**Records shown**
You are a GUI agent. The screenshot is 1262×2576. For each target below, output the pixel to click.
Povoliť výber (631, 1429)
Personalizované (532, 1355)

* * *

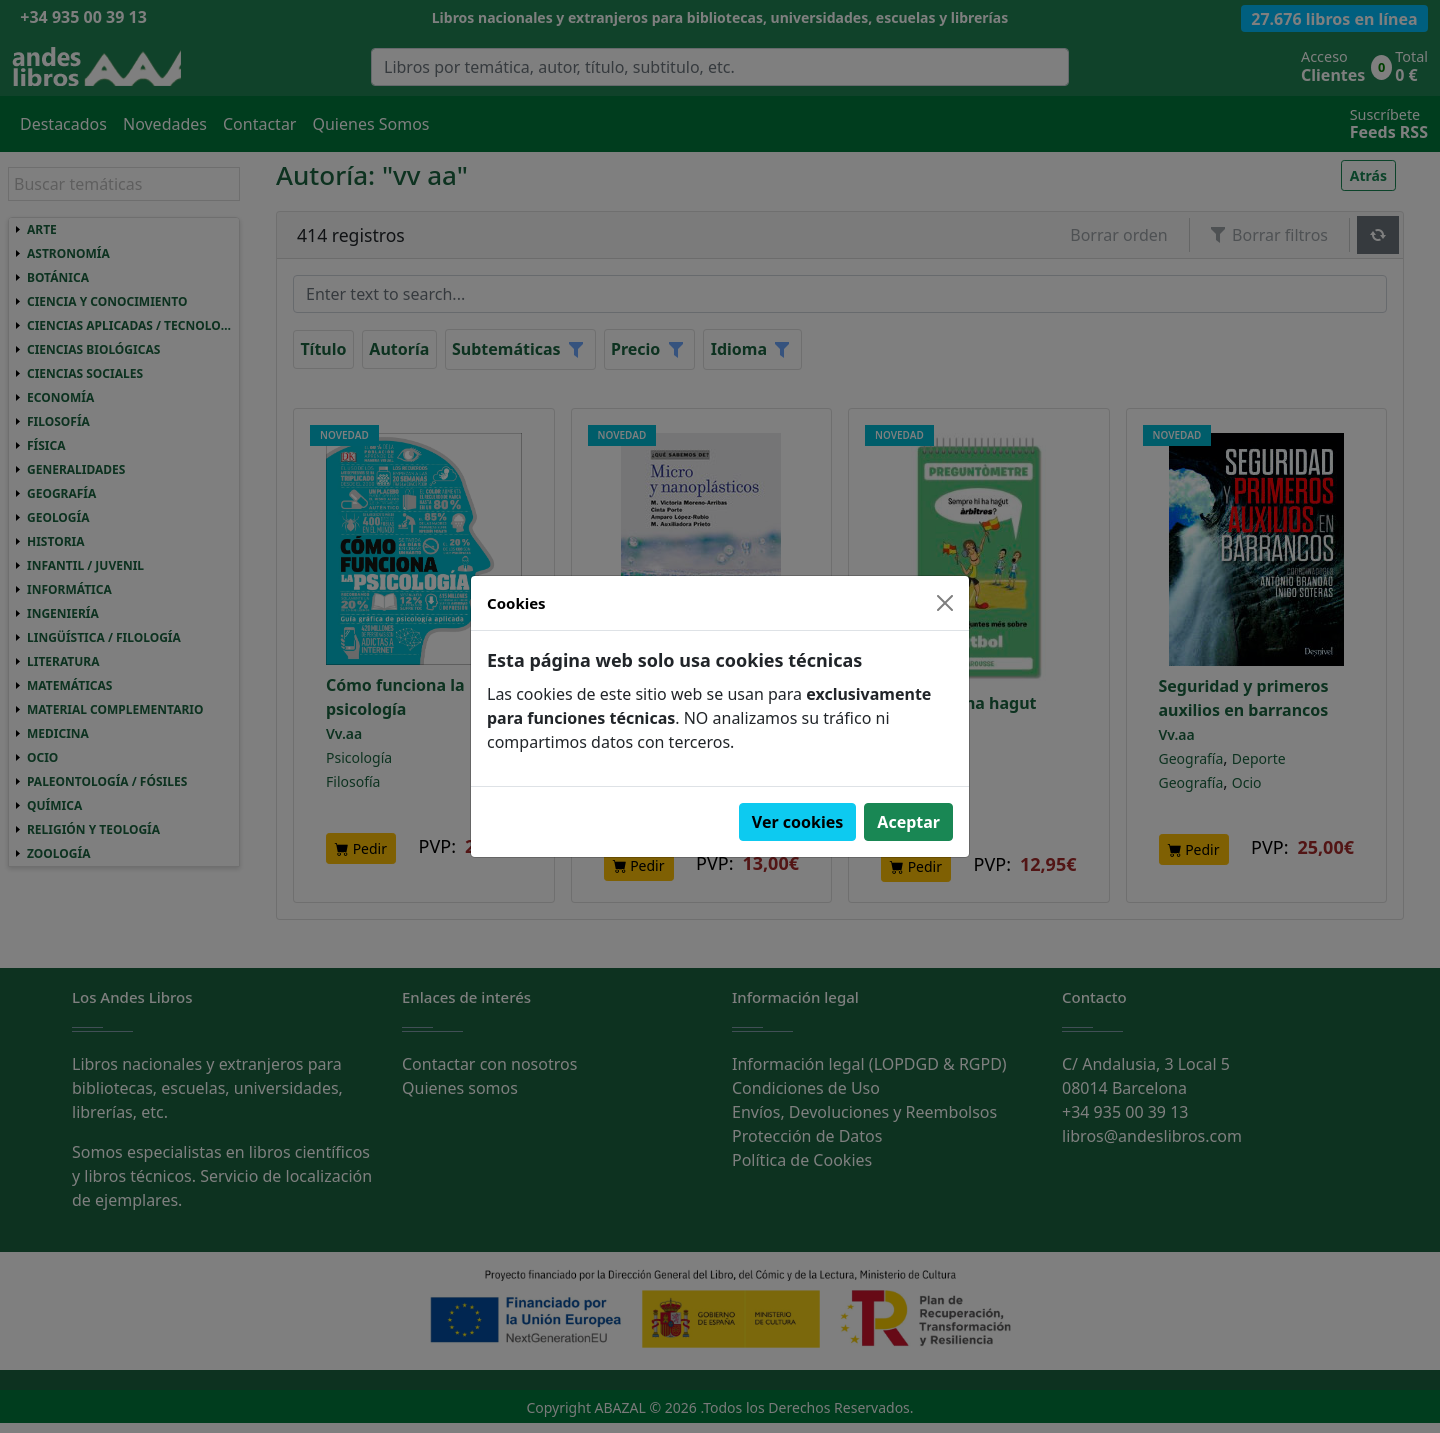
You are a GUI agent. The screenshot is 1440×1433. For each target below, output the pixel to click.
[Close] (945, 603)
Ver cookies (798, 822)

**Short exercise**
Rename "target" to "item" in the part of the entries that opens with the line containing "You are a GUI agent. The screenshot is 1440×1433." and closes with the line containing "Ver cookies (798, 822)", and give only those lines, otherwise unchanged.

**Correct answer**
You are a GUI agent. The screenshot is 1440×1433. For each item below, output the pixel to click.
[Close] (945, 603)
Ver cookies (798, 822)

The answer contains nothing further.